Instant Ramen – Cook the noodles in the soup or no?

Instant Ramen – Do You Cook the Noodles in the Broth?

I always keep a pack of Shin Black instant ramen in my kitchen for those times when I want a quick and easy meal. For me, the noodles are just a way to enjoy the delicious broth and extra veggies (which I always add).

I typically use less than the entire pack of noodles. I start by preparing the soup and vegetable mix, then add the noodles directly into the broth. This way, they soak up the flavors better. After all, on their own, ramen noodles are kind of bland – just water and flour.

I came across a post yesterday suggesting that this method is a no-go. How do you usually cook your instant ramen?


Comments

One response to “Instant Ramen – Cook the noodles in the soup or no?”
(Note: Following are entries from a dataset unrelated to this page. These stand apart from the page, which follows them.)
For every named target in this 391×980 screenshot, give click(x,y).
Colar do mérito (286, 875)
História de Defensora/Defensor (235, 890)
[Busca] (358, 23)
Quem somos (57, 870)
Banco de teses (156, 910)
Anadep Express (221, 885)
  1. I totally get where you’re coming from! Shin Black is such a flavorful choice, and adding extra veggies is a great way to elevate it. Cooking the noodles directly in the broth definitely helps them absorb all those delicious flavors.
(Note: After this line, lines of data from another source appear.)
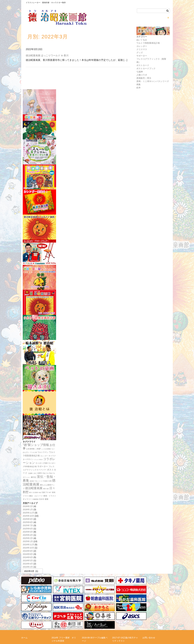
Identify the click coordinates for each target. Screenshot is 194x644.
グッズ (140, 52)
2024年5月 (28, 560)
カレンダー (142, 46)
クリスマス (142, 49)
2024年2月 (28, 567)
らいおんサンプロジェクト (34, 621)
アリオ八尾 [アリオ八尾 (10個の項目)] (33, 452)
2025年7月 (28, 526)
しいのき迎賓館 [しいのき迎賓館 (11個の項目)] (46, 449)
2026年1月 (28, 510)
    I usually go the same route as you—adding the noodles to the broth after the veggies are cooking. It gives the dish more depth, and I like that the noodles soak up the flavors. Some people argue that it can make the soup cloudy or that it takes away from the broth, but I think the trade-off is worth it for that extra flavor.

    Do you have any favorite veggies you like to add? I usually toss in some bok choy or spinach for a bit of green!